Early versus Delayed Mobilization for Arthroscopic Rotator Cuff Repair: a Meta-analysis of Randomized Controlled Trials

Author:

Hu Ching-Wei1,Tsai Sung Huang Laurent1,Chen Chien-Hao1,Tang Hao-Che1,Su Chun-Yi1,Tischler Eric H2,Yang Yi-Chiang3,Chan Yi-Sheng1,Chiu Chih-Hao4,Chen Alvin Chao-Yu4

Affiliation:

1. Department of Orthopaedic Surgery, Chang Gung Memorial Hospital, Keelung branch, Bone and Joint Research Center, and Chang Gung University, F7, No 222 Mai-King Road, Keelung, Taiwan

2. Department of Orthopaedic Surgery and Rehabilitation Medicine, State University of New York, Downstate Medical Center, 450 Clarkson Ave, Brooklyn, NY, 11203, United States.

3. Department of Physical Medicine and Rehabilitation, Taipei Veterans General Hospital, Taipei, Taiwan.

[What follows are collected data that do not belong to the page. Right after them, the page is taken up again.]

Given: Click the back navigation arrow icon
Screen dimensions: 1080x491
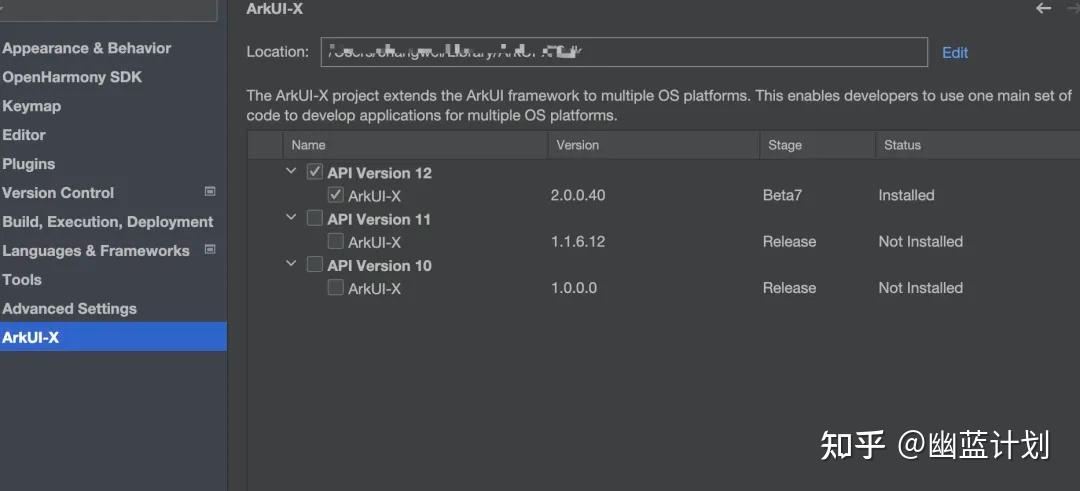Looking at the screenshot, I should coord(1043,8).
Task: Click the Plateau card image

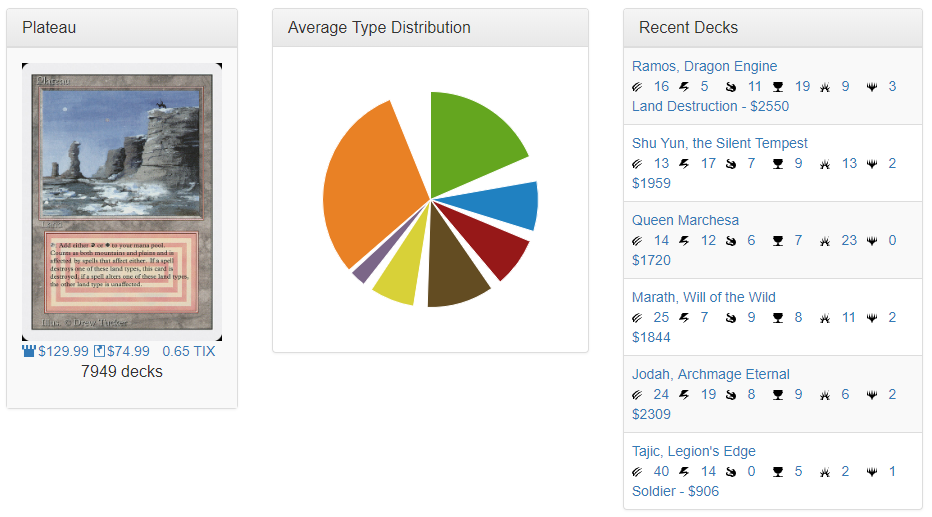Action: click(x=122, y=200)
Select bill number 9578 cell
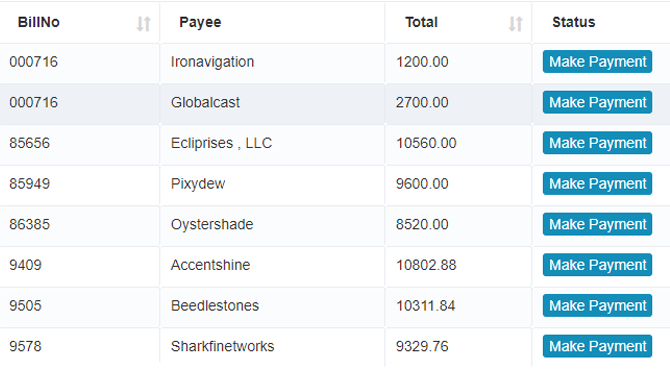Viewport: 670px width, 390px height. click(79, 346)

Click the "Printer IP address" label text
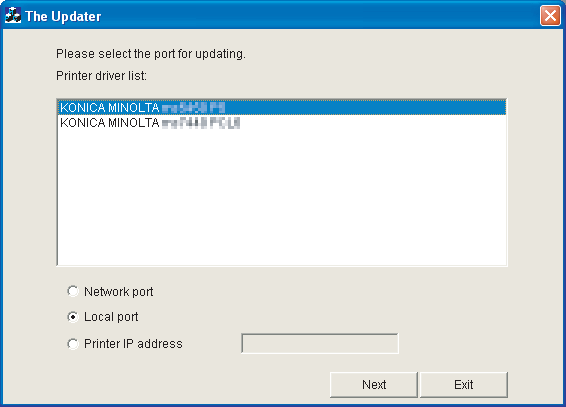(x=133, y=343)
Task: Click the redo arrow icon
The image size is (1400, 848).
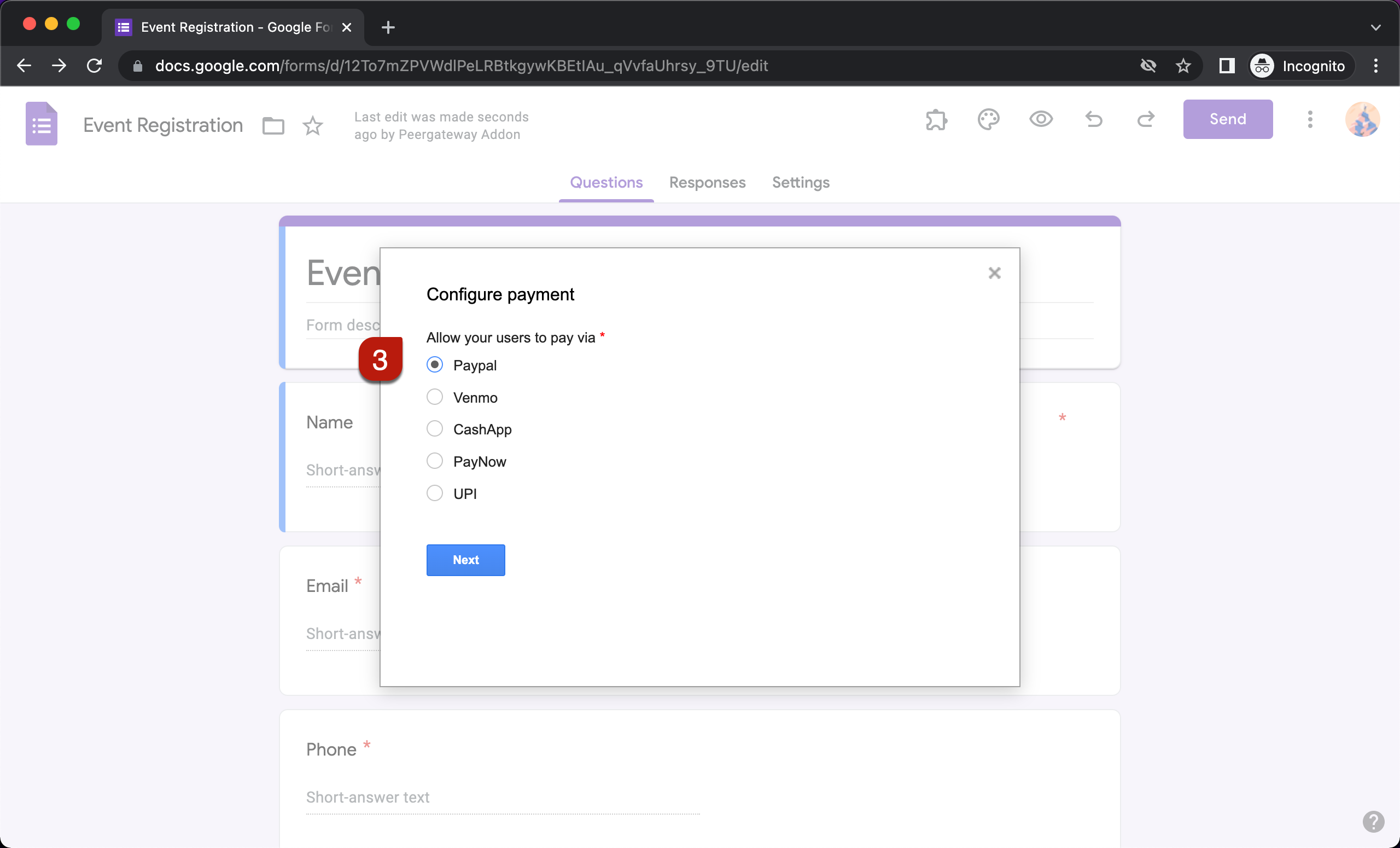Action: point(1147,119)
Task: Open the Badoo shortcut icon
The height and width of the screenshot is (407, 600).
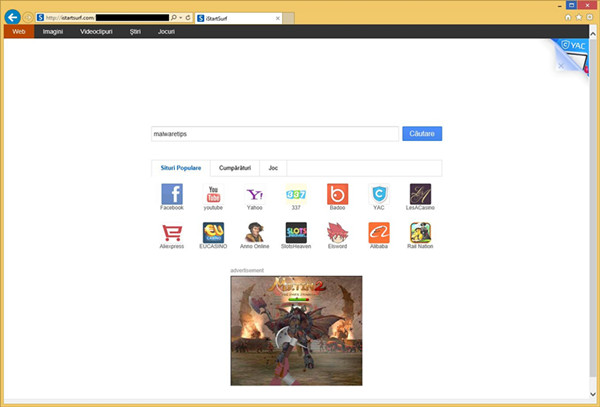Action: [338, 194]
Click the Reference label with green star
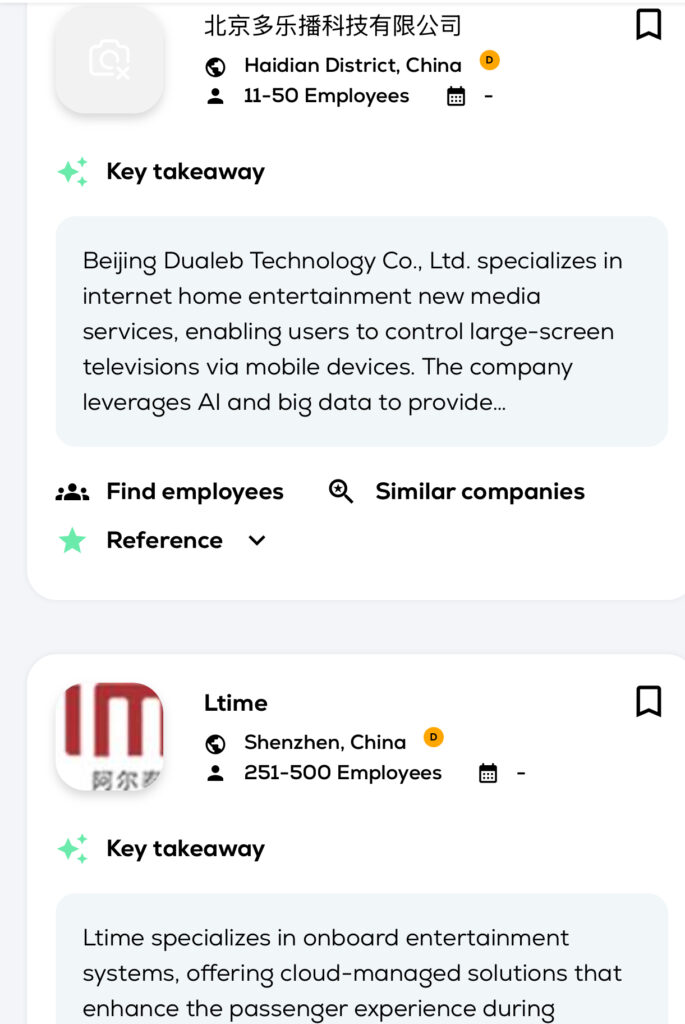This screenshot has width=685, height=1024. click(x=164, y=541)
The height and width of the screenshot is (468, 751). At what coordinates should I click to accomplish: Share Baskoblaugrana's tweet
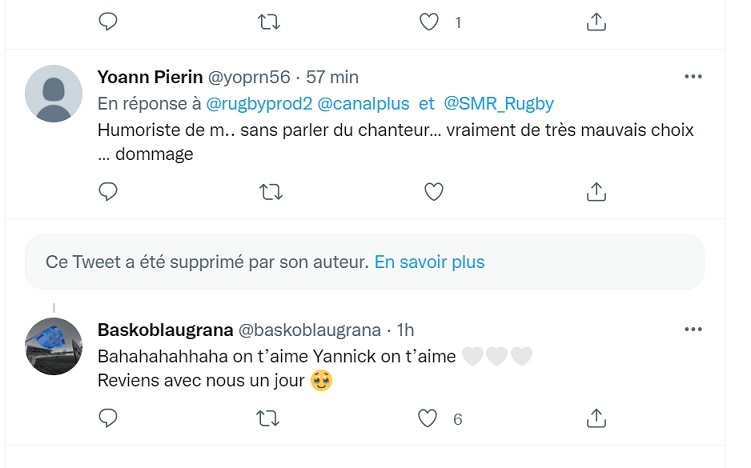[x=595, y=419]
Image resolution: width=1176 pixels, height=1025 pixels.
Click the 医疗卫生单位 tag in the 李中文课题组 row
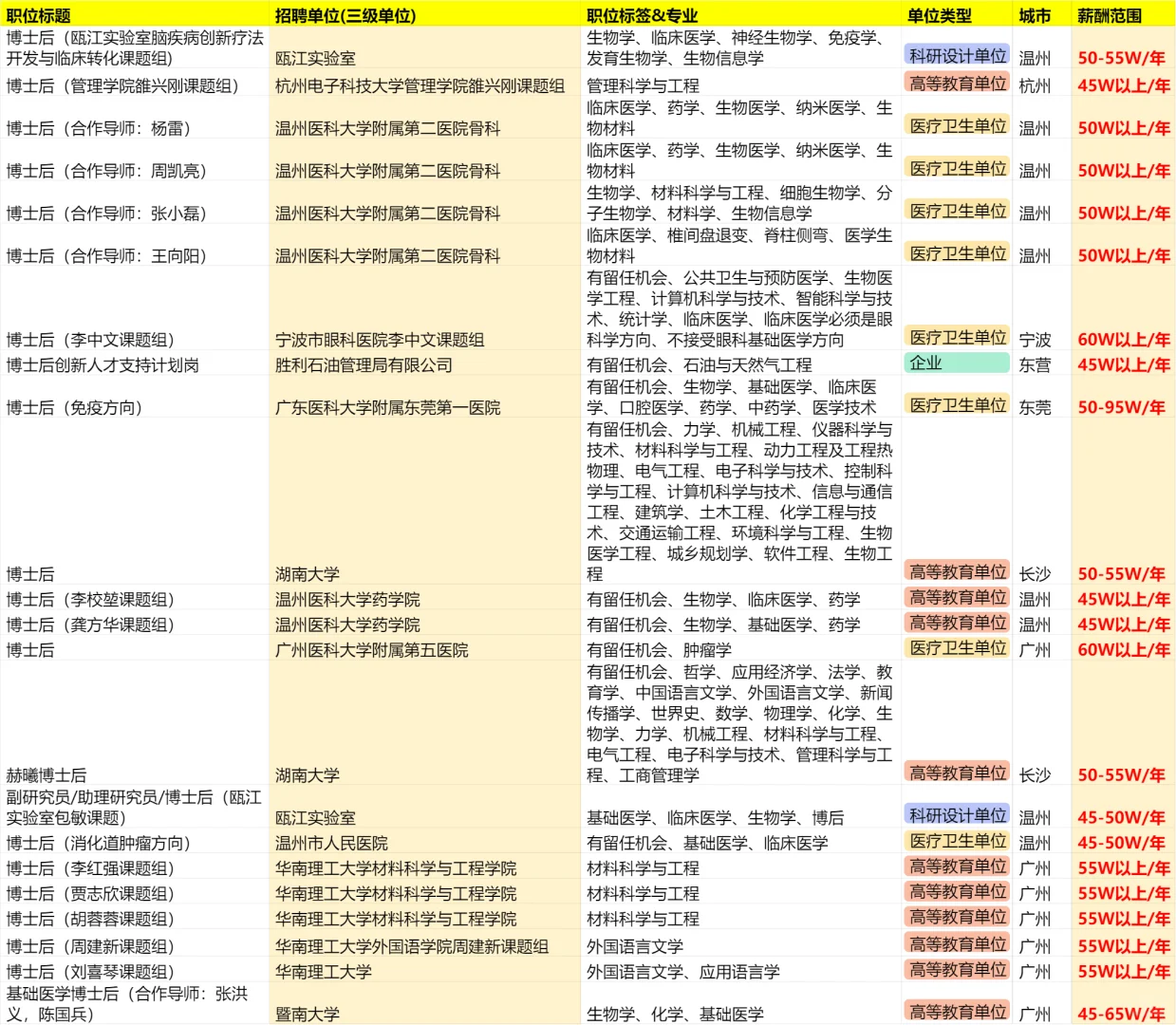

4. Bone and Joint Research Center, Department of Orthopedic Surgery, Chang Gung Memorial Hospital-Linkou & University College of Medicine

Abstract

Abstract Background The timing to start passive or active range of motion (ROM) after arthroscopic rotator cuff repair remains unclear. This systematic review and meta-analysis evaluates early versus delayed passive and active ROM protocols following arthroscopic rotator cuff repair. The aim of this study is to systematically review the literature on the outcomes of early active/passive versus delayed active/passive postoperative arthroscopic rotator cuff repair rehabilitation protocols. Methods A systematic review and meta-analysis of randomized controlled trials (RCTs) published up to April 2022 comparing early motion (EM) versus delayed motion (DM) rehabilitation protocols after arthroscopic rotator cuff repair for partial and full thickness tear was conducted. The primary outcome was range of motion (anterior flexion, external rotation, internal rotation, abduction) and the secondary outcomes were Constant-Murley score (CMS), Simple Shoulder Test Score (SST score) and Visual Analogue Scale (VAS). Results Thirteen RCTs with 1,082 patients were included in this study (7 RCTs for early passive motion (EPM) vs. delayed passive motion (DPM) and 7 RCTs for early active motion (EAM) vs. delayed active motion (DAM). Anterior flexion (1.40, 95% confidence interval (CI), 0.55–2.25) and abduction (2.73, 95%CI, 0.74–4.71) were higher in the EPM group compared to DPM. Similarly, EAM showed superiority in anterior flexion (1.57, 95%CI, 0.62–2.52) and external rotation (1.59, 95%CI, 0.36–2.82), compared to DAM. There was no difference between EPM and DPM for external rotation, retear rate, CMS and SST scores. There was no difference between EAM and DAM for retear rate, abduction, CMS and VAS. Conclusion EAM and EPM were both associated with superior ROM compared to the DAM and DPM protocols. Early mobilization may be suggested to improve ROM after arthroscopic surgery.